They crowded back into a dark corner of the plane, then shoulder to shoulder, heads close together, read the note that came from the wax-sealed envelope.
“The boxes marked (C),” they read, “are to be trans-shipped to the Burma front. They contain quinine and should be guarded with the greatest care.”
“Quinine!” Mary dropped down upon a case marked (C). “Is that what we’re risking our lives to defend! Every drug-store has quinine!”
“Not any more,” said Sparky. “The supply in those cases came from thousands of druggists in the U.S.A. They donated it to the men who are fighting in the mosquito plagued swamps of Burma.

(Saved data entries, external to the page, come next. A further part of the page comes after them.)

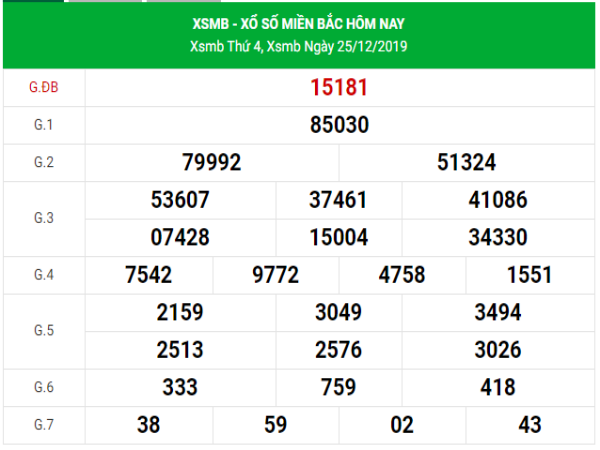Click G.2 number 51324
This screenshot has height=450, width=600.
click(x=466, y=162)
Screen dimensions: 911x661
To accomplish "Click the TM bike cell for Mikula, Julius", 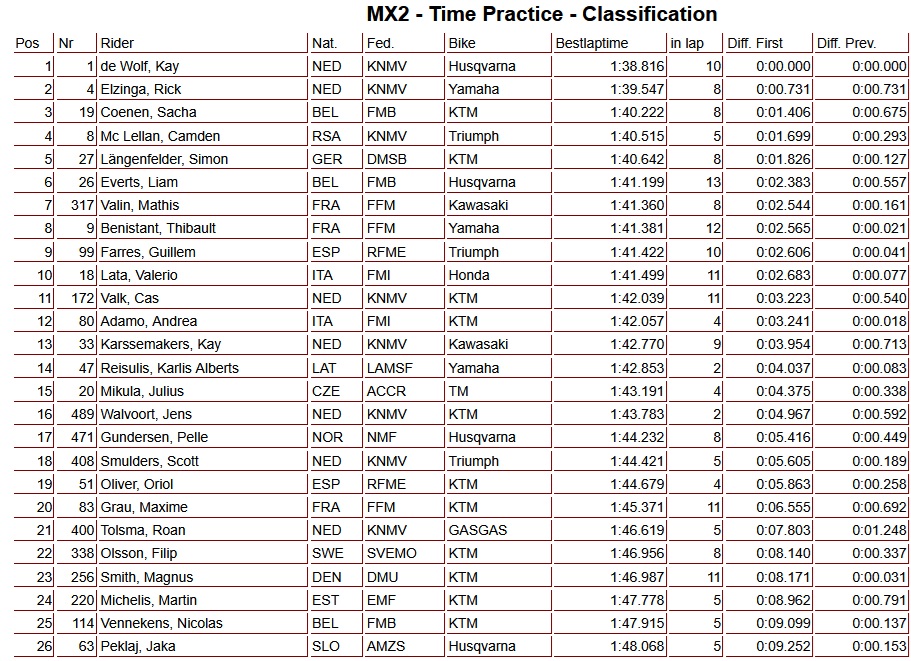I will coord(458,391).
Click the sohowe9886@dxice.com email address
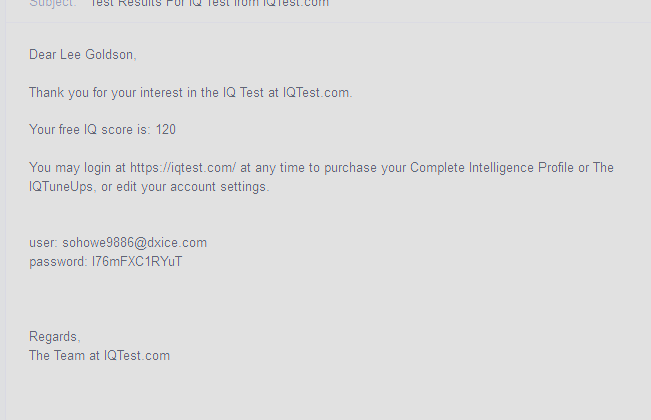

“And don’t you think it doesn’t matter.” He shook a finger. “At our last landing I saw a man who came from those swamps. He was being sent home. They thought he might live. But you should have seen him! Oh, no! You shouldn’t. It was terrible to see a skeleton that’s still alive. Malaria did it. Quinine would have stopped it. Those dirty little Japs have all the quinine trees in the world and that’s one way they hope to win the world. That’s how they fight!”
“Oh! Sparky!” Her voice was hoarse. “You’re always wonderful. If that was all we came for it’s enough—”
“But it’s not. It’s only the beginning. There are the boxes marked (D). We won’t know what’s in them until we are at the foot of the Himalaya Mountains.”
“And then—”
“That, we hope, will be the beginning of the end.”
“Sparky,” her voice was tense, “I’d like to take that quinine to Burma.”